4. La commission de médiation a reconnu le 31 mars 2021 le caractère urgent et prioritaire de la demande de M. C au motif que le logement qu'il occupait était sur-occupé. La persistance de cette situation, à compter du 31 septembre 2021, date à compter de laquelle la carence de l'Etat à exécuter la décision de la commission a revêtu un caractère fautif, a causé à l'intéressé, qui vit avec sa femme et leur enfant mineur dans un studio de 20 m2, des troubles de toute nature dans les conditions d'existence. Dans les circonstances de l'espèce, il sera fait une juste appréciation du préjudice subi jusqu'à la date du présent jugement en lui allouant la somme de 2 500 euros.
5. Il résulte de ce qui précède qu'il y a lieu de condamner l'Etat à verser à M. C la somme de 2 500 euros, tous intérêts confondus au jour du présent jugement.

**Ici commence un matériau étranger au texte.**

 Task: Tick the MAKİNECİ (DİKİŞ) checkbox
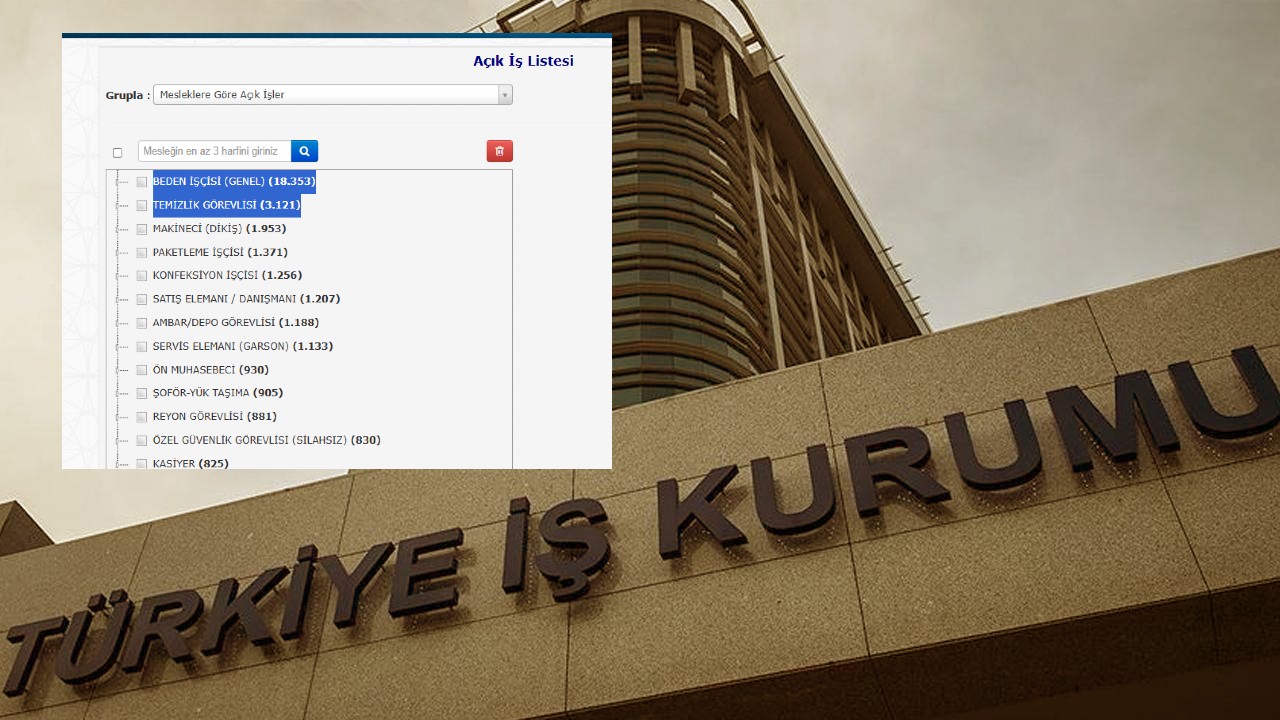coord(142,229)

6. Il y a lieu de mettre à la charge de l'Etat, qui est la partie perdante, le versement à M. C de la somme sollicitée de 1 000 euros en application de l'article L. 761-1 du code de justice administrative.
D E C I D E :
Article 1er : L'Etat est condamné à verser à M. C la somme de 2 500 euros, tous intérêts confondus au jour du présent jugement.
Article 2 : L'Etat versera à M. C la somme de 1 000 euros au titre de l'article L. 761-1 du code de justice administrative.
Article 3 : Le présent jugement sera notifié à M. B C et au ministre de l'aménagement du territoire et de la décentralisation.
Copie en sera adressée au préfet de la Seine-Saint-Denis.
Rendu public par mise à disposition au greffe le 22 janvier 2025.
Le magistrat désigné,
S. A
La greffière,
S. Jarrin
La République mande et ordonne au ministre de l'aménagement du territoire et de la décentralisation en ce qui le concerne, ou à tous commissaires de justice à ce requis en ce qui concerne les voies de droit commun contre les parties privées, de pourvoir à l'exécution de la présente décision.